For Reimer’s show, though, the lighting was a snafu—the gallery had blown a fuse, and they had to make do with clip lamps on the ground. But, even if accidental, the overpowering of the white cube by a crepuscular cabinet-of-curiosities ambiance helped set the stage for the needlepoint quotes from Victorian aesthetic demagogue John Ruskin and others associated with the Arts and Crafts movement, all weighing in on the appropriateness of decorative ornament in sinuous Art Nouveau lettering.

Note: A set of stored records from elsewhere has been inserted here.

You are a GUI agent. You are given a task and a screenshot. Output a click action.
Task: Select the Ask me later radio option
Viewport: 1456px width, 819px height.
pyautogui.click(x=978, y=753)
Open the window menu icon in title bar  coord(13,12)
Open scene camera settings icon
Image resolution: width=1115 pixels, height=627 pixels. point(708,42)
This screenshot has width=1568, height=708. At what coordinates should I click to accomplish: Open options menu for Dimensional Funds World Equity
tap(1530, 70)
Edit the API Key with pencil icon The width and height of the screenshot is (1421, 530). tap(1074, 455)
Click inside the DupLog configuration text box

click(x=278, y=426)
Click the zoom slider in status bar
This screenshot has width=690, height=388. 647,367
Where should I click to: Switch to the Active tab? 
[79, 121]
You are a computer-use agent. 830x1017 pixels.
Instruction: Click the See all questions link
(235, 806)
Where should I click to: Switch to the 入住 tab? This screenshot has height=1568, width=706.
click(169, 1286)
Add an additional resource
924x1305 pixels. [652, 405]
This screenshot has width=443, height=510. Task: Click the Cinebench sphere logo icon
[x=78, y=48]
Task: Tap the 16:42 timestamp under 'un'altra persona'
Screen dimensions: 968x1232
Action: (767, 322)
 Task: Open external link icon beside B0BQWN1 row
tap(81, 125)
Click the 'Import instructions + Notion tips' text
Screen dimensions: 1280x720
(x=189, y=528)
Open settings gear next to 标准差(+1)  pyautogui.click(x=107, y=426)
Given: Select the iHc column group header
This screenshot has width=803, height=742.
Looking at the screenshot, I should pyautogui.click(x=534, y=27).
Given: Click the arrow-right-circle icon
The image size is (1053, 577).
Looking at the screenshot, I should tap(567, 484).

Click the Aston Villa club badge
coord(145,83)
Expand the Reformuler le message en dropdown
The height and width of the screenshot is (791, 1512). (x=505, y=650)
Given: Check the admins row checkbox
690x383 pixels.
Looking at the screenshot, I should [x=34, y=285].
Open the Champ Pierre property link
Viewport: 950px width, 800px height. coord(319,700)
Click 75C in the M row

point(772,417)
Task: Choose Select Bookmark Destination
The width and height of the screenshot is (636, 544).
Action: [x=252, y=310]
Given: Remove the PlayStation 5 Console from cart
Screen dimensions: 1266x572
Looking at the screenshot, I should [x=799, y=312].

But the clean, bold design, featuring plenty of creative orientation and cropping (based, I believe, on the placement of floral motifs on pillows), reflects the debt of twentieth-century art to advances in typography—“the flatness of an interface,” as Jacques Ranciere put it. Reimer’s juxtaposition of fin-de-siecle “high” craft, modernist design, mechanical and handmade domesticity, and conceptualist verbiage make for a handsome series of works—which all echo the foundational (even antique) postmodern doxa that, deep down, all art is decorative.
But feminist fiber artists like Miriam Schapiro and Faith Ringgold made that point well before Philip Johnson stuck a Chippendale pediment on a skyscraper—and even that was twenty-seven years ago, when text was being transmuted into confrontational fine art by Jenny Holzer and Barbara Kruger. It’s not that new artwork needs to push buttons or boundaries—postmodernity debunked that way back when. But compared to Gary Simmons’ 1991 “Us” and “Them” robes, Lee Relvas’ black-on-black oil spill koans, Ghada Amer’s densely stitched orgies, or even Cheryl Pope’s banners in Monique Meloche’s window (based on high schoolers’ touching statements on self-image), or Reimer’s earlier, more oddball work—the pillowcases, despite their hard-edged handiwork, are labored in their slickness and self-awareness. They are solid exercises in design—any one would make an appealing web page, print ad or, for that matter, boutique pillowcase. But, either in flatness or in depth, in the oblique scrawls of high-art expressionism or the devotional iconography of a quilt, Ed Ruscha’s tag lines or the incised couplets of slave ceramicist Dave the Potter, a complete effect requires some shadows. (Bert Stabler)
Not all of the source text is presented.